I completed the “Icelandic ring” after several dozen kilometers.  You have to climb the pass in order to reach Seyðisfjörður. When we were leaving the first day the weather was not so good. Now, although it was late afternoon, the sun was quite high and the view of the river valley was worth immortalizing.

Later, there was a very pleasant, hairpin style descent to Seyðisfjörður, a port town with a campsite in the centre. The asphalt was clean and dry, with interesting winkles, some of them almost with relapse so it was nice to cover the last kilometers in Iceland. Even the trunks, tent, and bag did not weigh heavily.

I was at the campsite before 5pm. This is the perfect time to find a place for a tent without any problems. The campsite is quite big, but on the eve of the ferry departure tourists gather together. I pitched my tent up quickly, arranged the formalities and payment at the reception. I still wanted to take a walk around this place. It is interesting because it has incredibly beautiful and neat houses.
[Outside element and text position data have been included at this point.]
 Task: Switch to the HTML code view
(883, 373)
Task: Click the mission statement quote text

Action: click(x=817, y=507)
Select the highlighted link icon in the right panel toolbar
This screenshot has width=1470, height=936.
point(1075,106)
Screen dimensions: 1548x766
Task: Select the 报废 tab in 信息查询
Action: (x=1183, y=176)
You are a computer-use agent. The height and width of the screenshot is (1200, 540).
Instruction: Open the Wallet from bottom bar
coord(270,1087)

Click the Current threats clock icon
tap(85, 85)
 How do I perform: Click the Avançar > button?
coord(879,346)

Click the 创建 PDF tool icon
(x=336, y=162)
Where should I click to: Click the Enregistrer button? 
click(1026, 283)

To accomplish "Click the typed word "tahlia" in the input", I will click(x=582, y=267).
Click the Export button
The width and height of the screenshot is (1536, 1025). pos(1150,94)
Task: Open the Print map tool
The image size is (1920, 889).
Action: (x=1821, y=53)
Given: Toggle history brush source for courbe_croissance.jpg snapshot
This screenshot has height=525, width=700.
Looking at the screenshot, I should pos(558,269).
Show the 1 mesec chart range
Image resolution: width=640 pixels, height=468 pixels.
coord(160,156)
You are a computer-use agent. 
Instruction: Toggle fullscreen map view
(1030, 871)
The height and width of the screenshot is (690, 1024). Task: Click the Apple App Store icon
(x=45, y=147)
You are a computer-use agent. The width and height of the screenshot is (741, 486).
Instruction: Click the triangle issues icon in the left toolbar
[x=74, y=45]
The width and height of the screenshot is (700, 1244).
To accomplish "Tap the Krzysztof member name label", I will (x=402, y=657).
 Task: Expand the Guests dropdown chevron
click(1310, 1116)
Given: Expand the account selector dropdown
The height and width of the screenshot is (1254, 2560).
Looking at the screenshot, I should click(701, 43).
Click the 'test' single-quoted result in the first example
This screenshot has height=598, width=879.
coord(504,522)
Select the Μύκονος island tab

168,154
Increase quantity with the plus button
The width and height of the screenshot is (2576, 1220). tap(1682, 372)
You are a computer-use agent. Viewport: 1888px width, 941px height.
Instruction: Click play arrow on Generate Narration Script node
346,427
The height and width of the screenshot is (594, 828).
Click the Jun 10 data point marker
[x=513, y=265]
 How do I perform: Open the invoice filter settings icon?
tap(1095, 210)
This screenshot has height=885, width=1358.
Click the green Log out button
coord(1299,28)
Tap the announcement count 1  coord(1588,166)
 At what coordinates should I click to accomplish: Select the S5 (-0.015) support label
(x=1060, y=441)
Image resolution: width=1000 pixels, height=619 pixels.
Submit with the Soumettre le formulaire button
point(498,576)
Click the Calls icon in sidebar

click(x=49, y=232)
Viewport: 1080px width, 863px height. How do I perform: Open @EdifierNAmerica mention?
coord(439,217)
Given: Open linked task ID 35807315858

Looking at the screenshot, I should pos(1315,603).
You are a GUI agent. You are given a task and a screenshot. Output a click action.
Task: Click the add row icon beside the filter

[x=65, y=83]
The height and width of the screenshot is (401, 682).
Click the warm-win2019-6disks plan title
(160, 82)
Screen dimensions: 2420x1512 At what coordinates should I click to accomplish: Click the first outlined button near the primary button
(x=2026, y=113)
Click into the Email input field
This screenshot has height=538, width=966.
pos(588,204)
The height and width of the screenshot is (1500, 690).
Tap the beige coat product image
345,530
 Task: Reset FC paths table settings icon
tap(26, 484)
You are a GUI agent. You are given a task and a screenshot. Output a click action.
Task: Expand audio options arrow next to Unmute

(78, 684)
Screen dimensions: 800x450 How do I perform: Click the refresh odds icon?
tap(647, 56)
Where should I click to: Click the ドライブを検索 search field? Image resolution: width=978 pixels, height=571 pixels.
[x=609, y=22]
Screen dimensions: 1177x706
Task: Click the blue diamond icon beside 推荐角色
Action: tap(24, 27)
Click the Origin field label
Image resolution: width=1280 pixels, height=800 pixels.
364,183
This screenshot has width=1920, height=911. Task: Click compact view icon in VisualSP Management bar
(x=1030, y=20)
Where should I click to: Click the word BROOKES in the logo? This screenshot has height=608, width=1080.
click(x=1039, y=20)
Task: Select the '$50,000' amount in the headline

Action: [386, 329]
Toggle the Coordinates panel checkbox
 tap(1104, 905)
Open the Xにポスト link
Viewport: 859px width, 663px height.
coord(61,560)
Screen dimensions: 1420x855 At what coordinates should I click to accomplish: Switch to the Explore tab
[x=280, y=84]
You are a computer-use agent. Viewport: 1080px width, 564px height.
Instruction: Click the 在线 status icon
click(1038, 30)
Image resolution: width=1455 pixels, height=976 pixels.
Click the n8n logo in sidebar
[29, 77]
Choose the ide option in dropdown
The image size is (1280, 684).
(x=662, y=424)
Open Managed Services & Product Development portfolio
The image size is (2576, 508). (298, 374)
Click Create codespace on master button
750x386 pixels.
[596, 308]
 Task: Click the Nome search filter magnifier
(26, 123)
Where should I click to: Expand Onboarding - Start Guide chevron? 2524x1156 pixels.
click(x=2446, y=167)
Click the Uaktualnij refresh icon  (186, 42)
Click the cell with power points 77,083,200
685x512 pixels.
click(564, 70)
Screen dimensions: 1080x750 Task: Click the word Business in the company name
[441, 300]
I was very lucky because the church, which is usually closed, was opened to tourists from the USA who had come over from the Faroe Islands that day. The interior is quite ascetic, but definitely worth seeing. I was able to enter and witness the last minutes of the church song concert.

At the end I could do nothing but treat myself to a good dinner at the Nordic Restaurant and order the excellent Tuborg Classic beer or even better Kaldi Blonde from the local mini brewery.

When I returned to the campsite I saw that there were tents around. Everyone who just like us had to get on the ferry the next morning arrived.